PROBLEM TO SOLVE. Give the total number of lines in the data below that include "Identify", and nothing else.

[[ EXCERPTED RECORDS open ]]

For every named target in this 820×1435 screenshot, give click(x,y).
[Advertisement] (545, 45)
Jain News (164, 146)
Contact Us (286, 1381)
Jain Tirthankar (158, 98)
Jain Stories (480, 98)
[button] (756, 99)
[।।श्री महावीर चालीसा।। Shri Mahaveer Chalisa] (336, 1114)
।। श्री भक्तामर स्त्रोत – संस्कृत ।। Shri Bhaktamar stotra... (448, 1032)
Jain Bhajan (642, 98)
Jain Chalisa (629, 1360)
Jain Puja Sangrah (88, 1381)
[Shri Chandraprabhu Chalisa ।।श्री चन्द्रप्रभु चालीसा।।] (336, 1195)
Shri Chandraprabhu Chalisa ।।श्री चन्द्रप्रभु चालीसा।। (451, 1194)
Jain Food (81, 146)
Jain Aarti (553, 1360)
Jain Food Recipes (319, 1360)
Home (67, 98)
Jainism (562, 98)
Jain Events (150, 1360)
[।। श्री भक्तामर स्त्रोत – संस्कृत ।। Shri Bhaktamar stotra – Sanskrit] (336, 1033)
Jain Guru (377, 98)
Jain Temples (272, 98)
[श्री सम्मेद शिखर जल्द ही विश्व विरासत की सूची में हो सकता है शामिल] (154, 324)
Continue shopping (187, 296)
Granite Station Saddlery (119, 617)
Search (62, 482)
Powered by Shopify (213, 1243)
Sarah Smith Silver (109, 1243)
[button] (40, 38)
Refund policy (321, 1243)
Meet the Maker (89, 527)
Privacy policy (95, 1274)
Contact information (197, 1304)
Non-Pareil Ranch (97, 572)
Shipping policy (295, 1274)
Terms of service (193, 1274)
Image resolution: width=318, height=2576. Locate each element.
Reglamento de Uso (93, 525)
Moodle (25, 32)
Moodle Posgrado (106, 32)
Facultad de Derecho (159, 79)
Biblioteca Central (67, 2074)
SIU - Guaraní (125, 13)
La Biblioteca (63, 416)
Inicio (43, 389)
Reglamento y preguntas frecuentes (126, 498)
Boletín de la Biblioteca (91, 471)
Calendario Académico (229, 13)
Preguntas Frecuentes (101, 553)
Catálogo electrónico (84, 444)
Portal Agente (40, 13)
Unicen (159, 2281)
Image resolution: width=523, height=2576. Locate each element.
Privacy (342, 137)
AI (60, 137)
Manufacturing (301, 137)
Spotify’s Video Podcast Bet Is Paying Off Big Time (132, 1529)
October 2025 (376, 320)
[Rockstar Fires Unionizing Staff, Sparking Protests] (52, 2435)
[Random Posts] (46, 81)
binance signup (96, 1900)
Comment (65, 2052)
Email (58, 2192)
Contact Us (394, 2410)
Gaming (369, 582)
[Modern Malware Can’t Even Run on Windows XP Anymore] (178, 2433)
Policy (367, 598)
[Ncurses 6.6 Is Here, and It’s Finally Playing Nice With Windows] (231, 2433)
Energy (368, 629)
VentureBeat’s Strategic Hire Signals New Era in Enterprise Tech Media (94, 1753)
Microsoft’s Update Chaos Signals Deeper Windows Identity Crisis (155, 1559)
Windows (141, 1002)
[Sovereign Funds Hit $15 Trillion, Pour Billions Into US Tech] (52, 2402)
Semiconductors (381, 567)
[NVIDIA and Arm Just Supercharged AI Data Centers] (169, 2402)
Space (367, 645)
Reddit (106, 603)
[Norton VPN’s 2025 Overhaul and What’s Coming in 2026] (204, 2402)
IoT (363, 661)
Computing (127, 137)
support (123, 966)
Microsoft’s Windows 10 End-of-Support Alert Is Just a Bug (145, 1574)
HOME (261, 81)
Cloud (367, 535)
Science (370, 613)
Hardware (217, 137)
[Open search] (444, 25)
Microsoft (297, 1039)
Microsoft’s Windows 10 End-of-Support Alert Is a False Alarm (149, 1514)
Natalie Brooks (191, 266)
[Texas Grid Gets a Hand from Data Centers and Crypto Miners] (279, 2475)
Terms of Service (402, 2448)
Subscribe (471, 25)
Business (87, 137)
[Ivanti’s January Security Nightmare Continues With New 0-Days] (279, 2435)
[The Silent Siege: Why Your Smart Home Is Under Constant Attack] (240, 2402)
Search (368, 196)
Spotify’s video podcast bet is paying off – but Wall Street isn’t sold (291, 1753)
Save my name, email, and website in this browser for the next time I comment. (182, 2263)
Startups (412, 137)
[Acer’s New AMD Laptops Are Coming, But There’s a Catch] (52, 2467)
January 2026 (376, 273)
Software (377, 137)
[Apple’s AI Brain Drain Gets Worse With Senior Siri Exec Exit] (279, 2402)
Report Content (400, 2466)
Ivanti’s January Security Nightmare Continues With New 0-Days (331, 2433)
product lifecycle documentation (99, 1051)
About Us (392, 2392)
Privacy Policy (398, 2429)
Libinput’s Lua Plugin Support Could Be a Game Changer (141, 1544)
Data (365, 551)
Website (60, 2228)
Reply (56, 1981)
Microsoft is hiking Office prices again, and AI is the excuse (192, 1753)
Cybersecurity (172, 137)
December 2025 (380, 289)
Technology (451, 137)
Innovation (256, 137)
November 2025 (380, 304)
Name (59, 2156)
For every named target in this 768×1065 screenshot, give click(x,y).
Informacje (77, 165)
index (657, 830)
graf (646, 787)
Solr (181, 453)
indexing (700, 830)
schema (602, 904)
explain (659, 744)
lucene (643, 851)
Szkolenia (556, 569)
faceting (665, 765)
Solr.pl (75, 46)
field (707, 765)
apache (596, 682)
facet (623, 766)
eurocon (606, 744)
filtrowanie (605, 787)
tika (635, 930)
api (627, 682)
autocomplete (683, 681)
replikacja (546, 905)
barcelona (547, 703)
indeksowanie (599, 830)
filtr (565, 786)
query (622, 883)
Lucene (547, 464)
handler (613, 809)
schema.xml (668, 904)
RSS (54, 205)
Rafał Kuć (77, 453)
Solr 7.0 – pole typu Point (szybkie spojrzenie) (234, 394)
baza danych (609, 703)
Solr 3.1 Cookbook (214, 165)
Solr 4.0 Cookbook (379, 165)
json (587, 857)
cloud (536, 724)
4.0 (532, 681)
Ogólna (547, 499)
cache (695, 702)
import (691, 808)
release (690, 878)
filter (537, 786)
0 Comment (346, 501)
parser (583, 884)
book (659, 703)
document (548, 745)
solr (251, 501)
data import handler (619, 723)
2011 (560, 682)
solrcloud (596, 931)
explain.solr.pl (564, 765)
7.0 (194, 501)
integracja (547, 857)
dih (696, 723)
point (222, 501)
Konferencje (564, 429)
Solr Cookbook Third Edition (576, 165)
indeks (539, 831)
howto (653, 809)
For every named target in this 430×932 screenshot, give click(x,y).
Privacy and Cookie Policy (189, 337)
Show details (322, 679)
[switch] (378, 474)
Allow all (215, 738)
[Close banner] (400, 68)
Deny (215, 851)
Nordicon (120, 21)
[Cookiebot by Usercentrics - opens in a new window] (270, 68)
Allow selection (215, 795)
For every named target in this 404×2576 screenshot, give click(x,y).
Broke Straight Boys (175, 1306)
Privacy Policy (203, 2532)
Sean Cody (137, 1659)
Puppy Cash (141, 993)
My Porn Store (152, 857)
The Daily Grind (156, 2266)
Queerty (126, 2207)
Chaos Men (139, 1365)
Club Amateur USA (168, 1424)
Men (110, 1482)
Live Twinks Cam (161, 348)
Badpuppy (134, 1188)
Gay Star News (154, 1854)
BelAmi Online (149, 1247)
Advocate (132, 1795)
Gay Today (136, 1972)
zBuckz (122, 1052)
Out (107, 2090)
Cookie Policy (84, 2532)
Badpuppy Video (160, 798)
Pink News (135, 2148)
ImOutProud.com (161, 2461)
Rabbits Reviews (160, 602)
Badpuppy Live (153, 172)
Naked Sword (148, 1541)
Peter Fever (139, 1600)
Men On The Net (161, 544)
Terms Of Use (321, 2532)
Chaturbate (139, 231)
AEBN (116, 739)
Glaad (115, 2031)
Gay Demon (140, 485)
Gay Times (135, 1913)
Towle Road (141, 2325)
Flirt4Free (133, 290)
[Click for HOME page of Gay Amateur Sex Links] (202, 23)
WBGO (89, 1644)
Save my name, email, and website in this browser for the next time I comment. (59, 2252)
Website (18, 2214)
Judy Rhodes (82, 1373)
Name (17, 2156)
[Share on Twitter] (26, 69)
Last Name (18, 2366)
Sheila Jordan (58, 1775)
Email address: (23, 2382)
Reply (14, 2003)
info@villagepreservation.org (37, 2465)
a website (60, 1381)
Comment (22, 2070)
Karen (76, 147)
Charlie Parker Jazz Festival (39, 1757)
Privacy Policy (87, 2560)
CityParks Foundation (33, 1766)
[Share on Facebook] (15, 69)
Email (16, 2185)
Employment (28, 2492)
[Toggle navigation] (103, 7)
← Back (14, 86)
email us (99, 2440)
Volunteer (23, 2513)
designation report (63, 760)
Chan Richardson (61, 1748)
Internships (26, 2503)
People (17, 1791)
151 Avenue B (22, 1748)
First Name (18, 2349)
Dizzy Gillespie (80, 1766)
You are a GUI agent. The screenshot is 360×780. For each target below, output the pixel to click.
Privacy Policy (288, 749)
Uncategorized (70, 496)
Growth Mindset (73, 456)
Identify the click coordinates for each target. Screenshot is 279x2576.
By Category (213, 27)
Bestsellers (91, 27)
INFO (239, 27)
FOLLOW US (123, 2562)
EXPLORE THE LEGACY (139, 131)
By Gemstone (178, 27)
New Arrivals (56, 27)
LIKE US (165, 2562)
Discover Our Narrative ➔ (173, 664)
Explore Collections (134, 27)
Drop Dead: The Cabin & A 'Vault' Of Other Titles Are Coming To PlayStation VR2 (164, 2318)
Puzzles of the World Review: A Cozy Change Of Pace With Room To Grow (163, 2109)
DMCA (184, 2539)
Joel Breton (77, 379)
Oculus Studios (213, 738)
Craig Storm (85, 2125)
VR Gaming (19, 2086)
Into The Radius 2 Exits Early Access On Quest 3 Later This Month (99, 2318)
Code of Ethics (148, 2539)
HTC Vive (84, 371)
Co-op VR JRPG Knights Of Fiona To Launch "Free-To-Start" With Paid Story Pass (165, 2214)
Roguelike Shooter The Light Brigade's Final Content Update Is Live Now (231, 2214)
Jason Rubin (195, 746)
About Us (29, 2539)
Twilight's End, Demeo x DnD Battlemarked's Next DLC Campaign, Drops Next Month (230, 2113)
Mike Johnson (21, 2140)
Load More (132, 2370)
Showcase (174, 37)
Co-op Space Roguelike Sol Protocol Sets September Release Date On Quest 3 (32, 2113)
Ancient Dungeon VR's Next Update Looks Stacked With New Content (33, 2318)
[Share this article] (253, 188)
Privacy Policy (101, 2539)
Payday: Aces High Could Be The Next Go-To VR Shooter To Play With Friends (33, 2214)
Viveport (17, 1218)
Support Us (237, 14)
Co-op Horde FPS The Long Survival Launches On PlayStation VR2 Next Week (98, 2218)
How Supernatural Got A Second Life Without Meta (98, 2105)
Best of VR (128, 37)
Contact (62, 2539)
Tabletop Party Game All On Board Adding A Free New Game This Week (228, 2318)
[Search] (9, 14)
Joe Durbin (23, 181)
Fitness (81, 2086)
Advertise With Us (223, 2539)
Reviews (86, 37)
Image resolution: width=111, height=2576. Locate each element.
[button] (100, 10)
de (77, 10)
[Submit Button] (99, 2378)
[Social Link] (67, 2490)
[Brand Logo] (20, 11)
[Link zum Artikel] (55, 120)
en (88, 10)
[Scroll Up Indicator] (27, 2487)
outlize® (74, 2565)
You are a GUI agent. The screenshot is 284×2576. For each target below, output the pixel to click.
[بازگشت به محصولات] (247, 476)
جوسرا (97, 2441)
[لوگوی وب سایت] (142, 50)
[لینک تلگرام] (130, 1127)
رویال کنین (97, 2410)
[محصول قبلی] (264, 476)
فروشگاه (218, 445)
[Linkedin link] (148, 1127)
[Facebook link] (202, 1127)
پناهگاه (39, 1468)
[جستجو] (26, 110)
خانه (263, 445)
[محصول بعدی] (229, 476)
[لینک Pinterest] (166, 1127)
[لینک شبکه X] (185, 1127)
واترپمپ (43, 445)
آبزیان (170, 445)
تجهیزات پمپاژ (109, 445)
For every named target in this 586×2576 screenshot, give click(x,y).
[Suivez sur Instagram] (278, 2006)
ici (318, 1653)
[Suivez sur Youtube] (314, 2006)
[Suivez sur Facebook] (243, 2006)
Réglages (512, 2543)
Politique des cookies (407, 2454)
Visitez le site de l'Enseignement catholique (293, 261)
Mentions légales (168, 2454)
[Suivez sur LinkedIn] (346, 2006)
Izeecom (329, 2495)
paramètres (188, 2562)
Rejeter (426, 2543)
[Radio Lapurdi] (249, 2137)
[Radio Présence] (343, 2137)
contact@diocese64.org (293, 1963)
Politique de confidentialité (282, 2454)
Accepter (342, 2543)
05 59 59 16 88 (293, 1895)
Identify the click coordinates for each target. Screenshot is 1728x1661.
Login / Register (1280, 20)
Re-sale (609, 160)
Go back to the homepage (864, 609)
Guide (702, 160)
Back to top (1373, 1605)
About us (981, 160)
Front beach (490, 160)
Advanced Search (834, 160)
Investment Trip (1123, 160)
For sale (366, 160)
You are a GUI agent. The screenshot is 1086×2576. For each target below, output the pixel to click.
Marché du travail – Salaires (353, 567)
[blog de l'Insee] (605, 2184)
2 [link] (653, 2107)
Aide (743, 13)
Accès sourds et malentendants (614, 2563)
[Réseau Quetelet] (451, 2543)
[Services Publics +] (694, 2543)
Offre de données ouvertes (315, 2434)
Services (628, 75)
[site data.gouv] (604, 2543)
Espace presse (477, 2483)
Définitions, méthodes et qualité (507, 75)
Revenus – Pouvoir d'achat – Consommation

[[ EXCERPTED RECORDS closed ]]

FINAL ANSWER. 2